Stored records start

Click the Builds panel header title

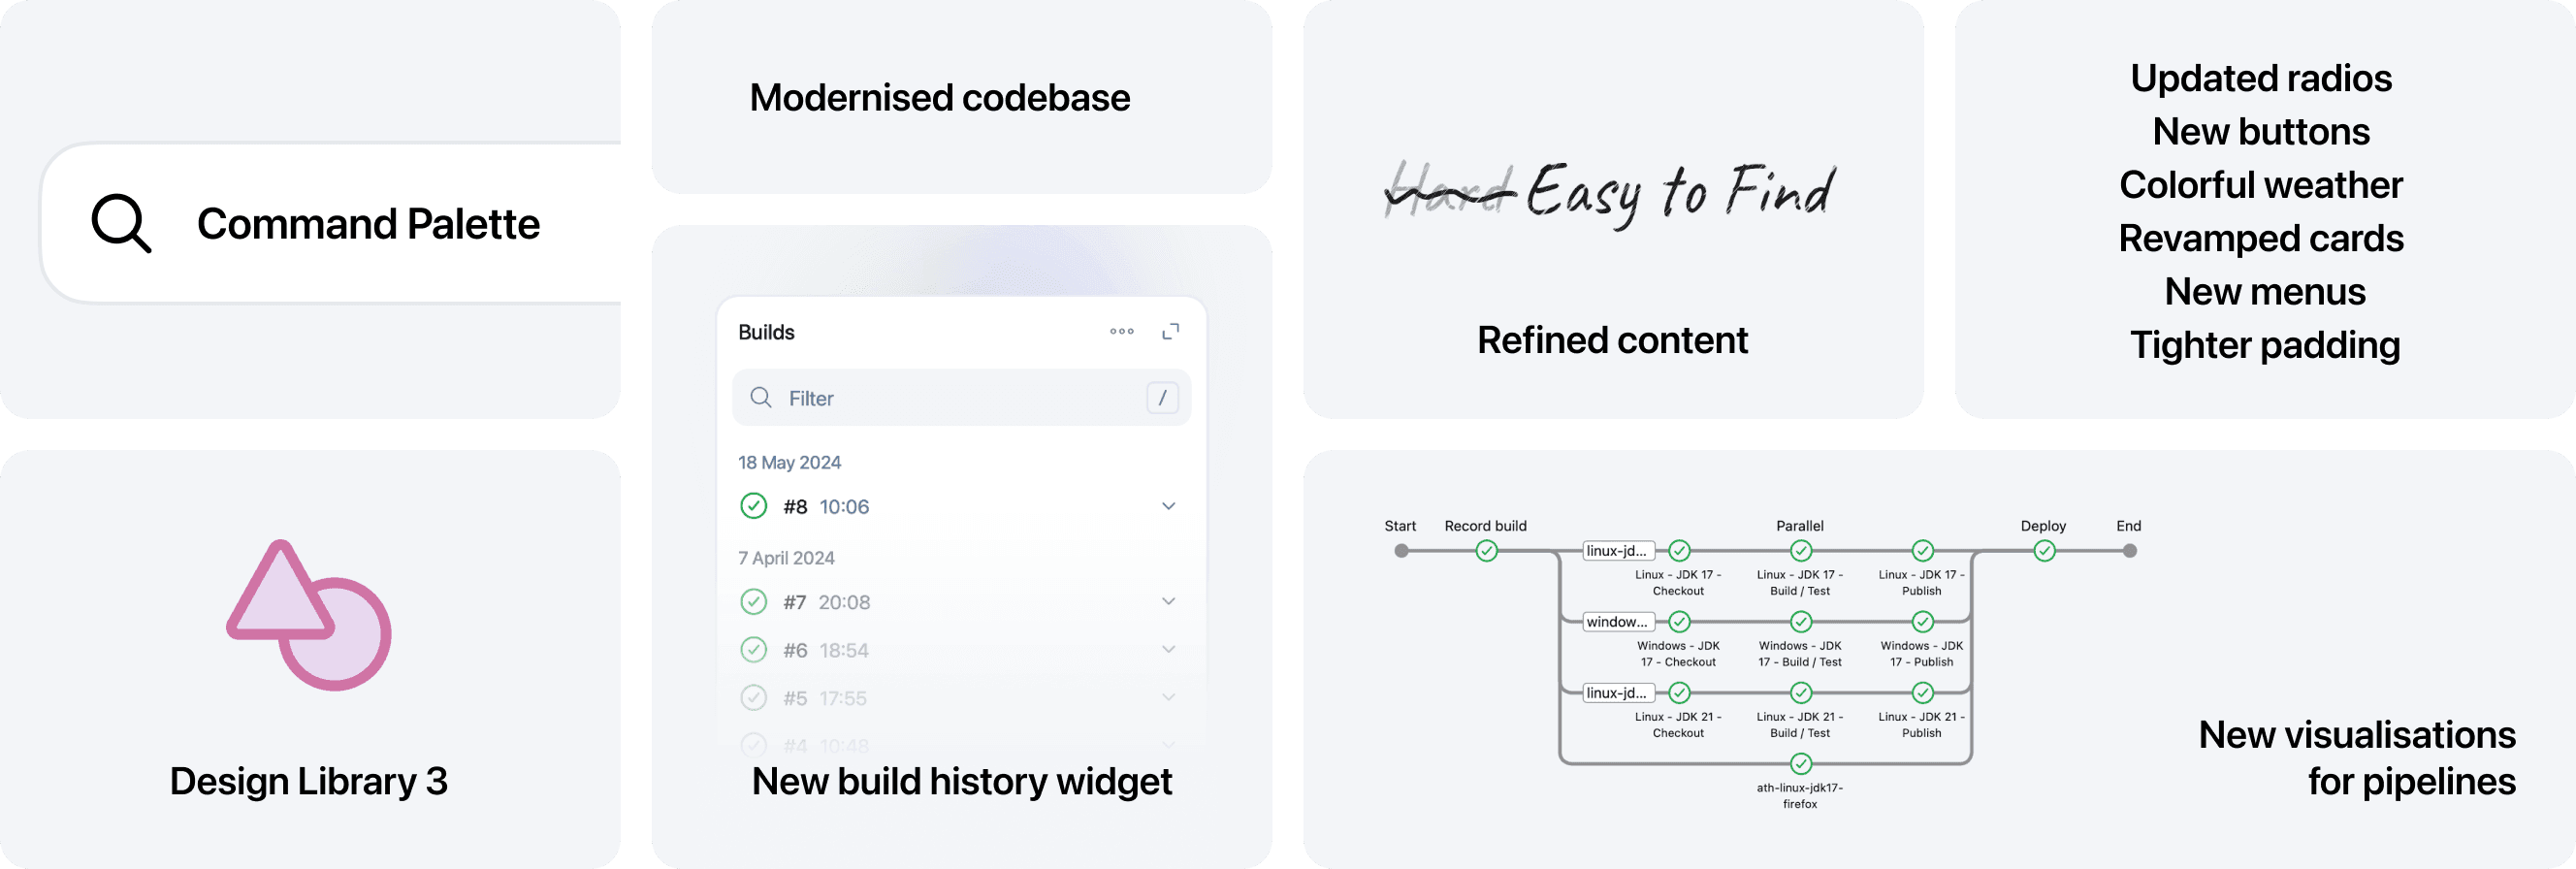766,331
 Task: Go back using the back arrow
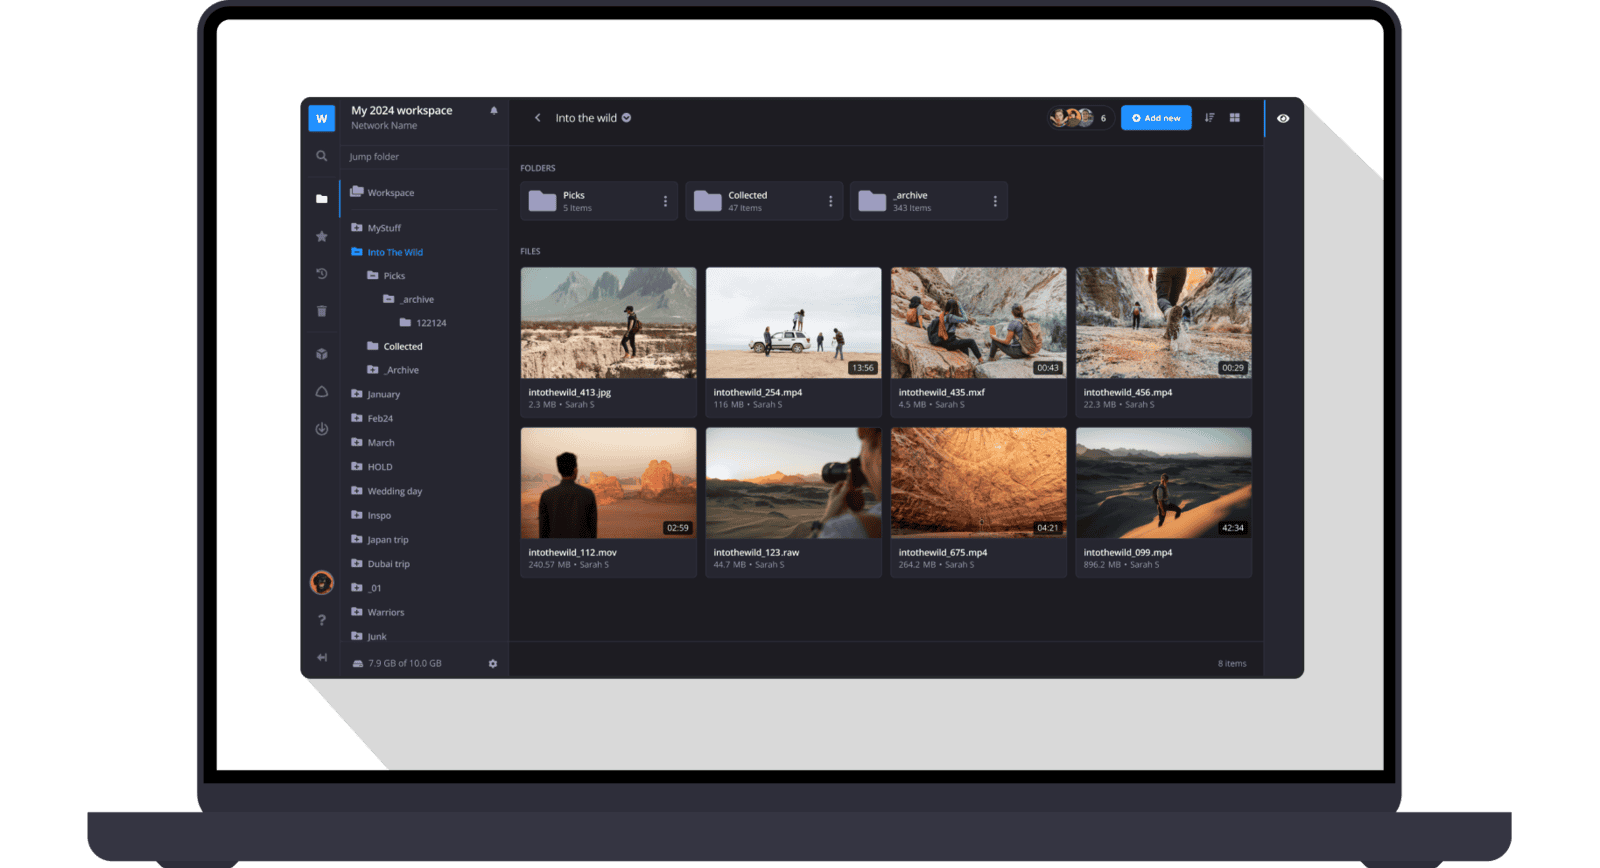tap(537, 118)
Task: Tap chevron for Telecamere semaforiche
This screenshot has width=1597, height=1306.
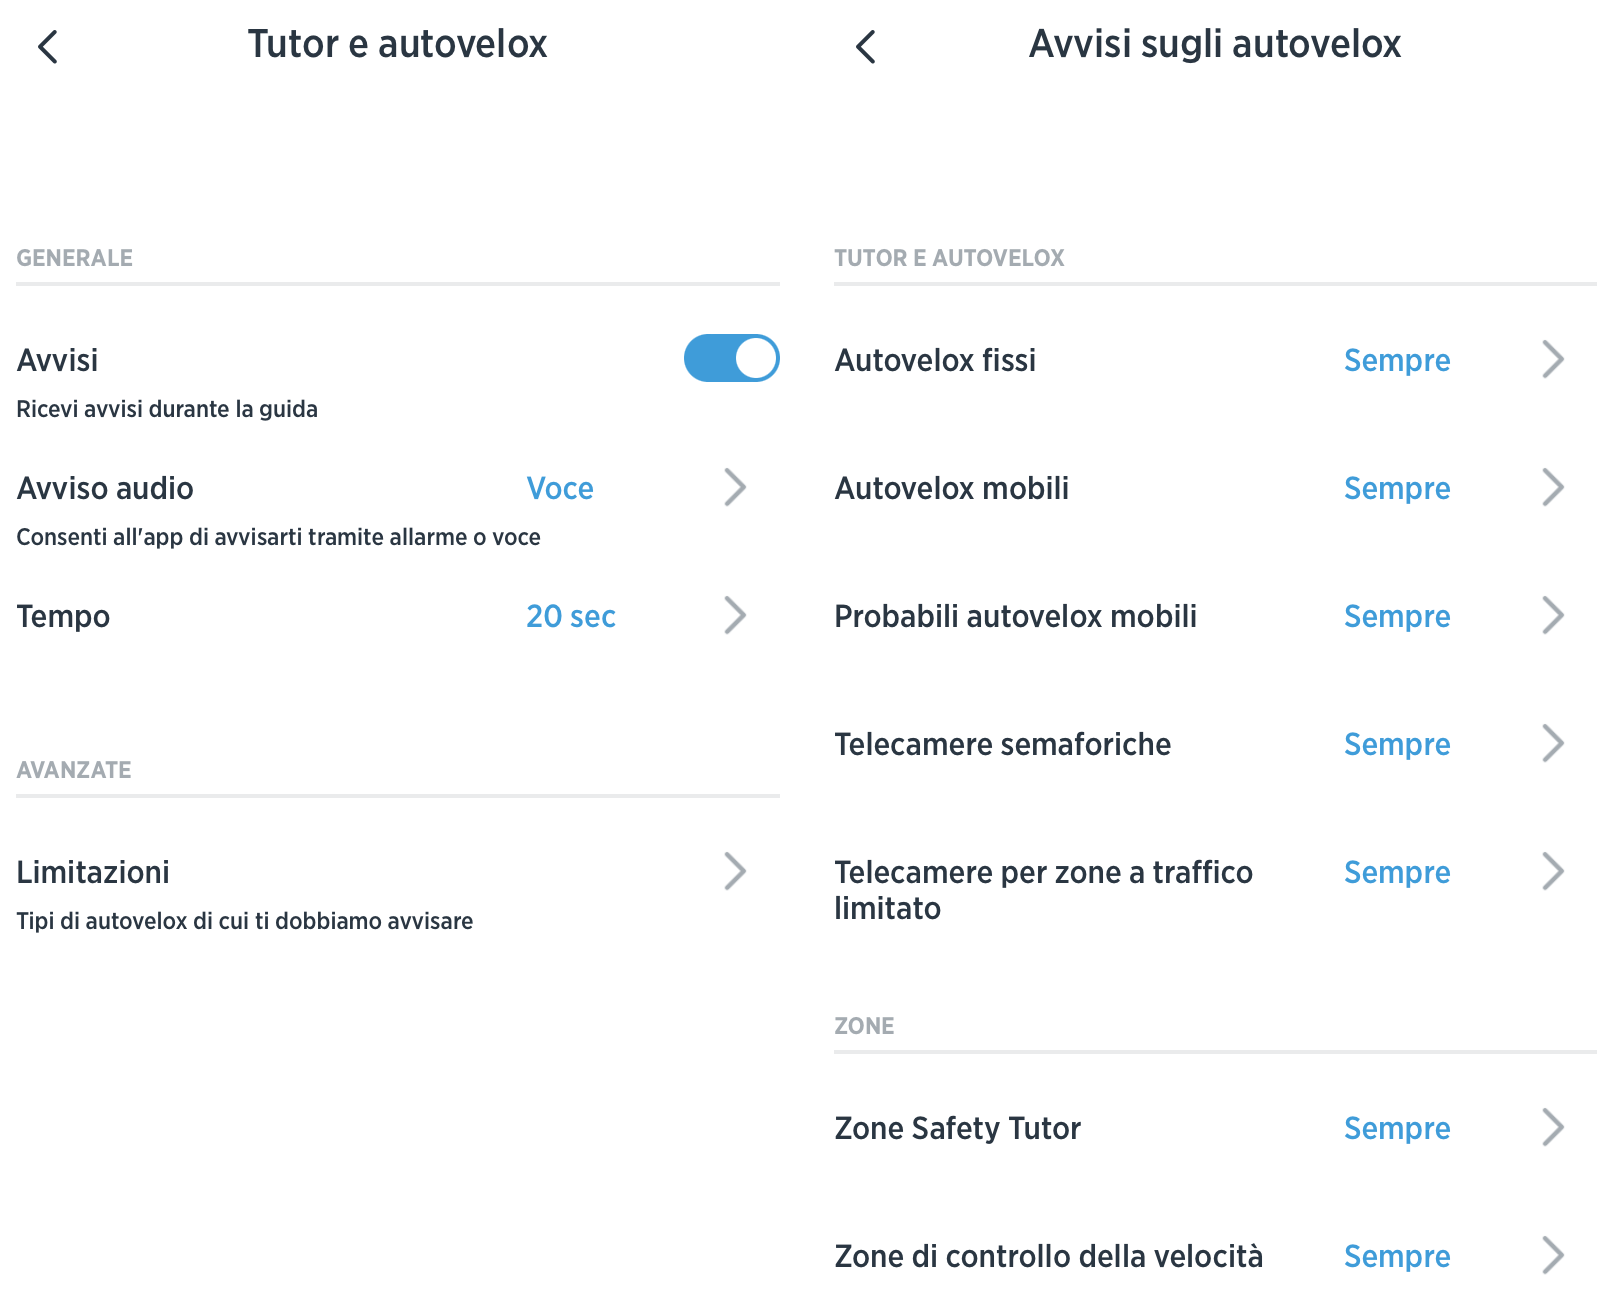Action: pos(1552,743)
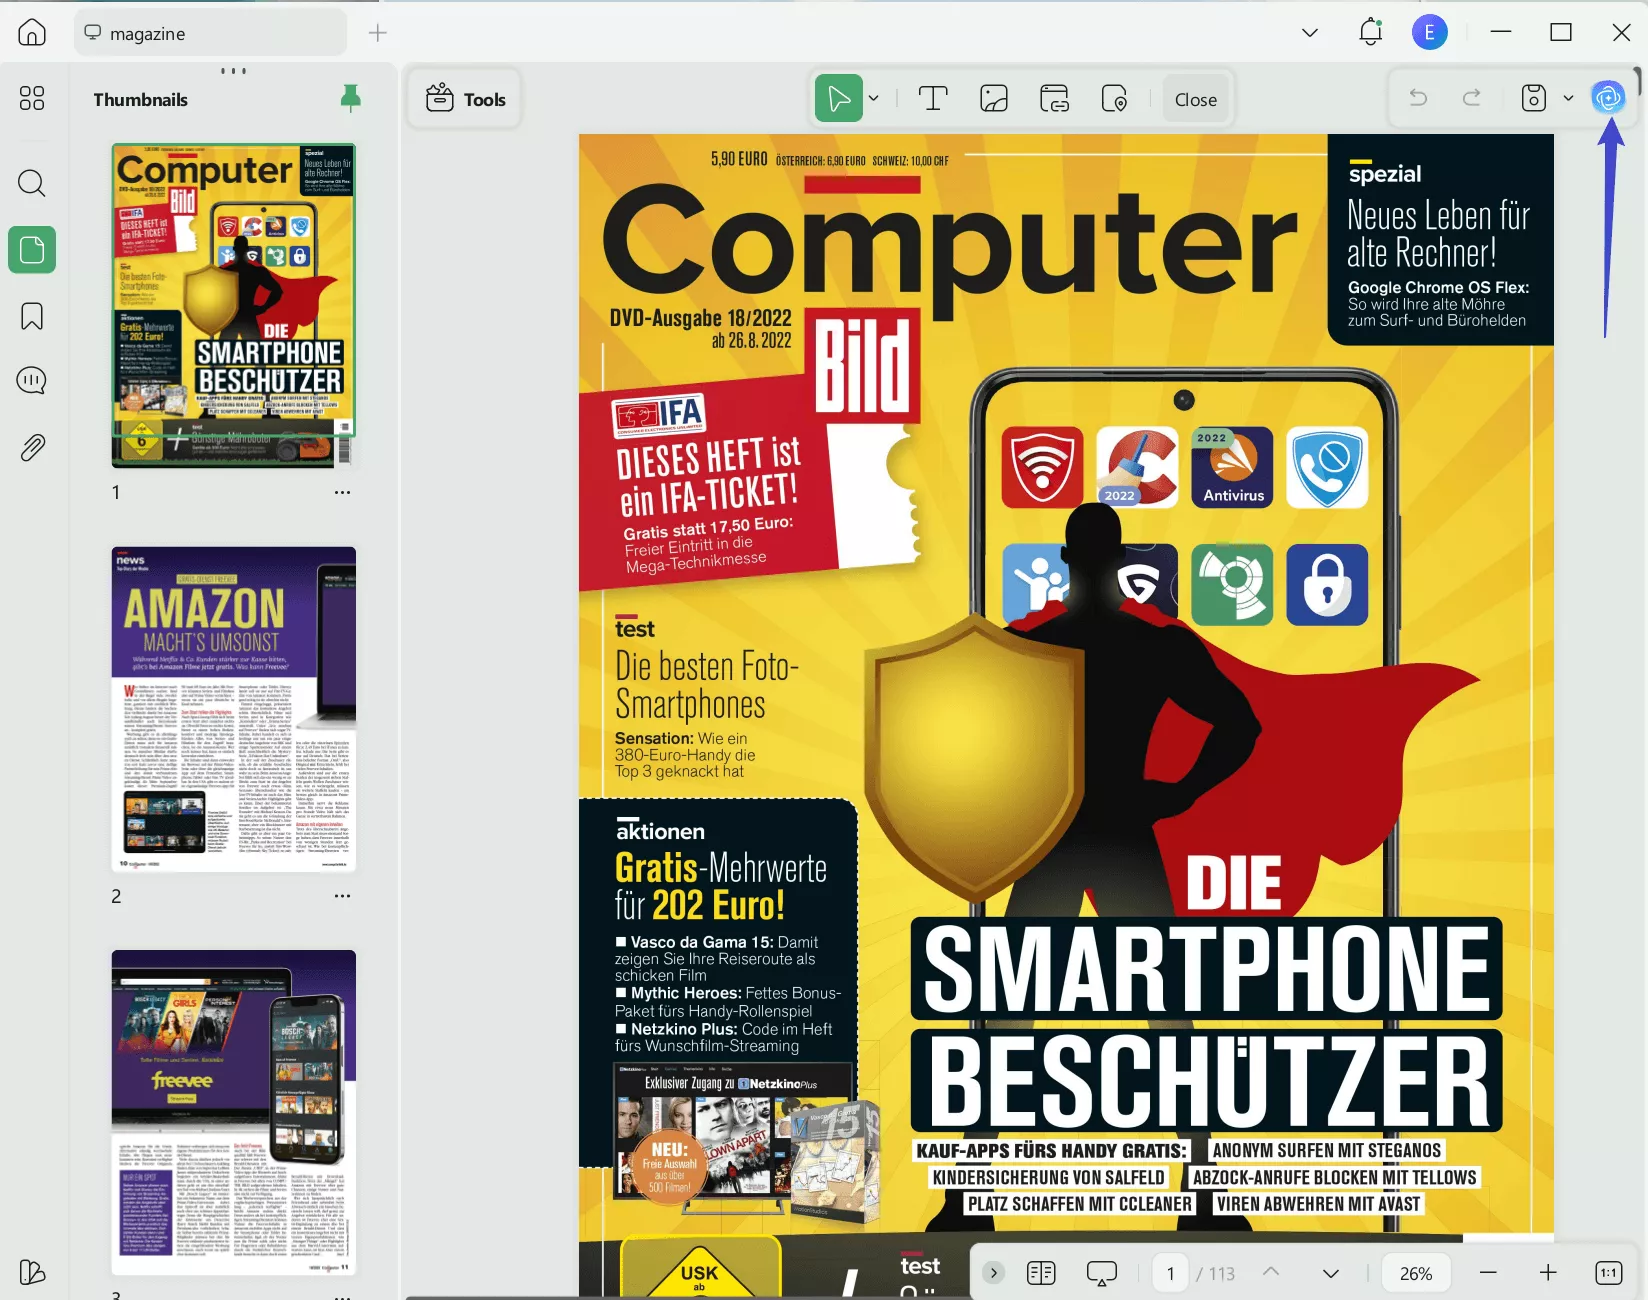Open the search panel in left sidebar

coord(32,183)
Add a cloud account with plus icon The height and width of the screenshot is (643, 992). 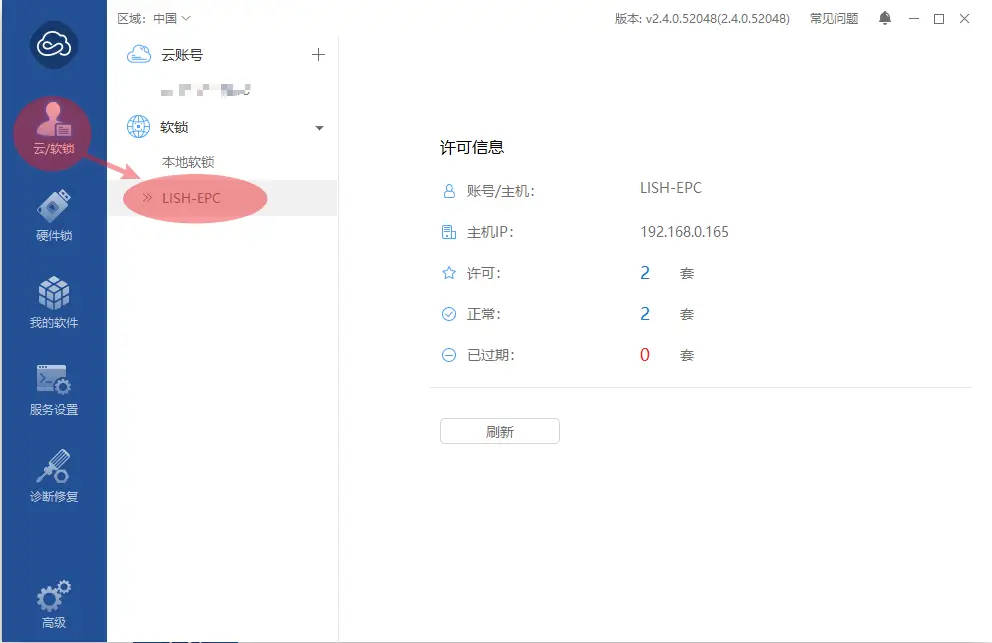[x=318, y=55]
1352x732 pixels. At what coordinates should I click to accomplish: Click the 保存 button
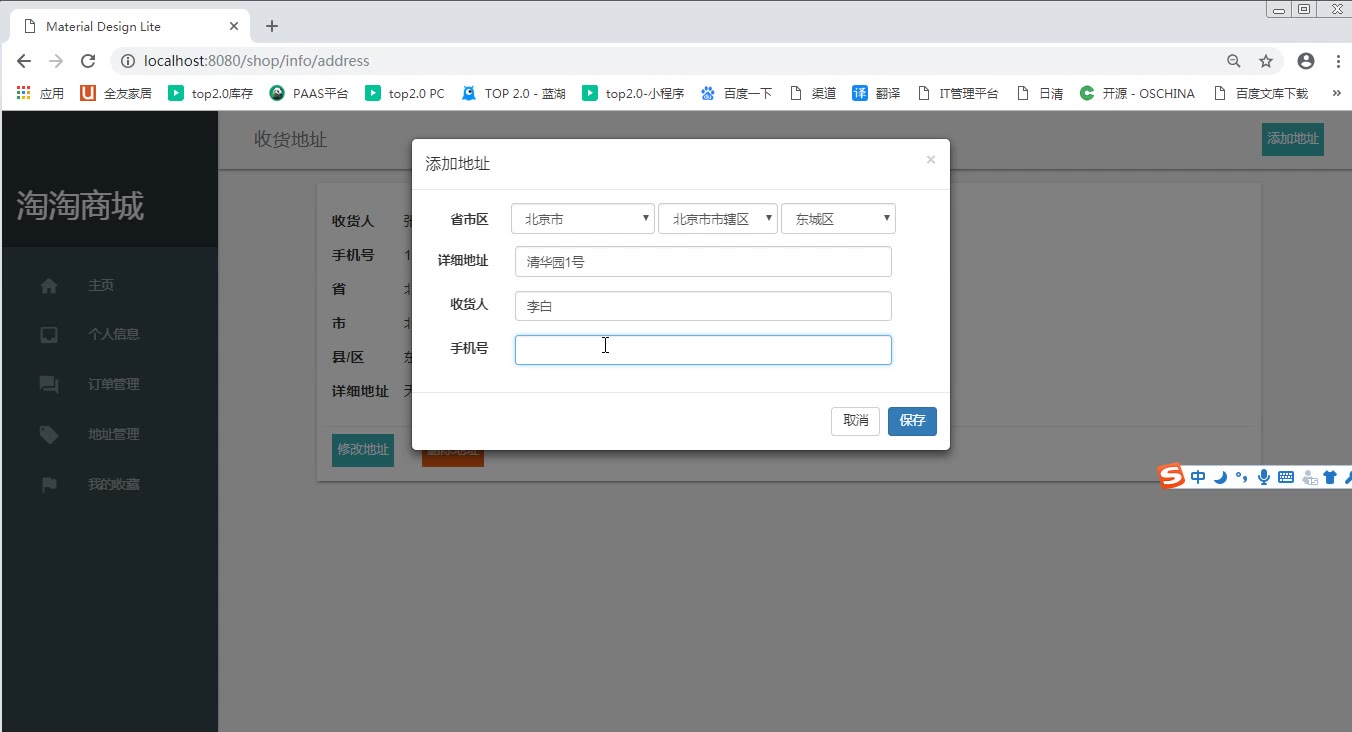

Stored records end

Copy the rows exactly, from the first line through the line containing "coord(32,183)", including both ends, and omit the pictures.

* _Reply to the exercise_
Click the Builds panel header title

766,331
 Task: Go back using the back arrow
tap(537, 118)
Task: Tap chevron for Telecamere semaforiche
This screenshot has width=1597, height=1306.
Action: pos(1552,743)
Open the search panel in left sidebar

coord(32,183)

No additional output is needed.